Q: How is the new album, “Battle Maximus”, forwarding your mission of enslaving the human race?
Everyone knows we use music as a tool to lure human beings to a situation where they can be destroyed by GWAR. We do love playing music, we love playing heavy metal, and essentially it is a tool we use to trick the humans to think they are going to a big rock ‘n’ roll show.
We would have succeeded in destroying the human race many years ago except we refuse to use anything other than medieval weapons. We don’t advocate the use of guns or even tasers, for that matter.
“Battle Maximus” is, of course, our latest and greatest 13th studio album, so we’ve got a brand new show and a brand new cast of characters.
Q: Are there any new props you’ll be using on stage?
It’s pretty much the regular stuff you’d expect from a GWAR show. We can’t reinvent the wheel here. We tried to reinvent the wheel by making it triangular but it didn’t work very well.
So we’re sticking with the old ways, but what has changed is the cast of characters that have been lined up for us to destroy for your pleasure. Of course, you’ll have a variety of super-powered mutants, and then useless celebrities and maybe even a religious figure thrown in.
Our contempt for all forms of authority will be on display.
Q: What does the addition of the character Pustulus Maximus bring to the band’s attack?
Pustulus definitely brings a whole new obnoxious attitude to the band. He’s a vicious person and he’s not completely happy that he’s been marooned here on Earth.
He came here to help us record “Battle Maximus”, and I’ve vandalized his spaceship so he cannot return to his home planet. Therefore he’s stuck touring with us.
Whereas Flattus was more of our gentle giant, Pustulus is just full of piss and vinegar and shows his contempt for the human race with his constant brutal metallic assault.
I think all the GWAR fans out there are going to be very happy with the choice that we’ve made as far as filling the insurmountable void that was left when Flattus returned to the cosmos to fulfill his glorious destiny, whatever that is.
Q: How is your quest to play the Super Bowl coming along?
I think the entire world could sign that petition and it wouldn’t make any difference.
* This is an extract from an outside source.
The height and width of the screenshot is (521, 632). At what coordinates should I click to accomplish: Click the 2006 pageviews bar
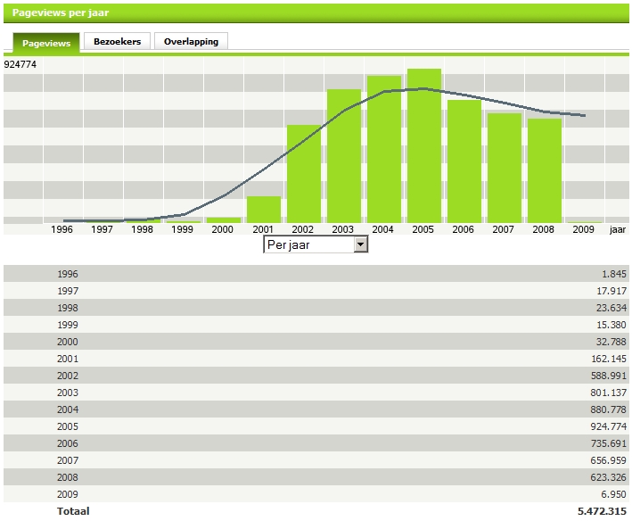[x=464, y=161]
Maybe, just maybe, the NFL will listen to reason and get the message that people are sick to death with these prefab pop stars coming in. If any kind of music should be played at the halftime show, it should be punk and metal, that’s the sound the NFL should have.
Q: If given the chance, what would you submit the millions of viewers who watch the big game to?
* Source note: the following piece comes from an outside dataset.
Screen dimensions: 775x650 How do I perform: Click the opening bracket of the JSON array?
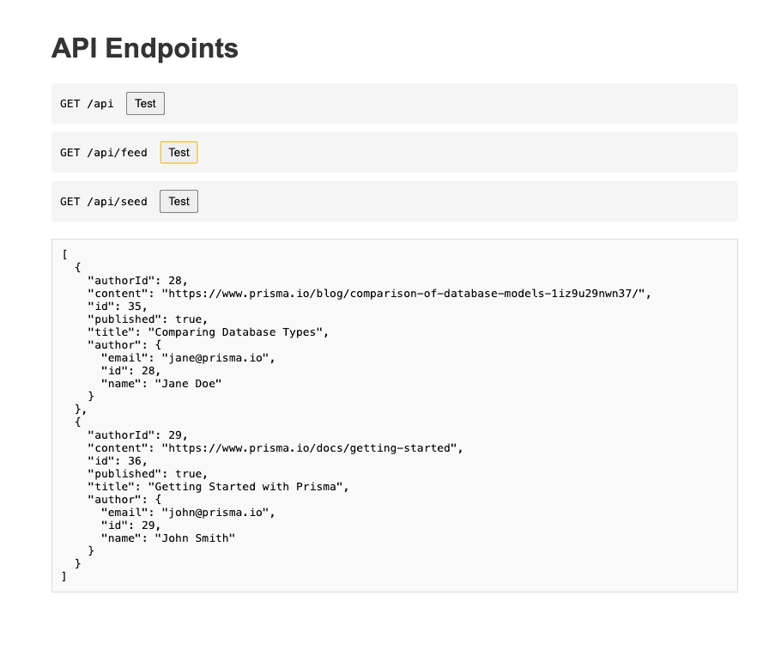click(64, 255)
GWAR is not so much interested in playing the halftime show as the game itself. In fact, I have gone ahead and thrown down the challenge. Basically what I’m saying is GWAR versus the entire NFL.
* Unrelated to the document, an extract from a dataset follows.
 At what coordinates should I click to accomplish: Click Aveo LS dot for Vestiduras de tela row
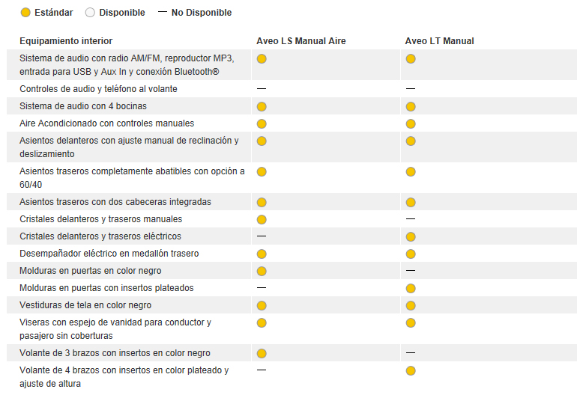point(262,305)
We will take on the entire NFL including the coaching staff and the cheerleaders. And I have no doubt that we will emerge victorious.
Q: On this tour, you’re running through a number of Canadian cities such as Winnipeg, Edmonton and Saskatoon. Is this territory familiar to GWAR?
Oh, certainly. We’ve been trundling back and forth across Canada for many years. The Canadian people are a savage race of drunken bloodthirsty maniacs, and their support of us is good evidence of this.
Q: Lastly, are there any words you want to say to your fallen comrade, Flattus?
Flattus, if you are listening – and I know you are smiling down upon us from the cosmos and from the world of metal land – we sacrifice in your name everyday and every night. We have tried our hardest to make you proud of us in our quest to make the most awesome metal records out there.
Note: The above interview has been edited for length and clarity.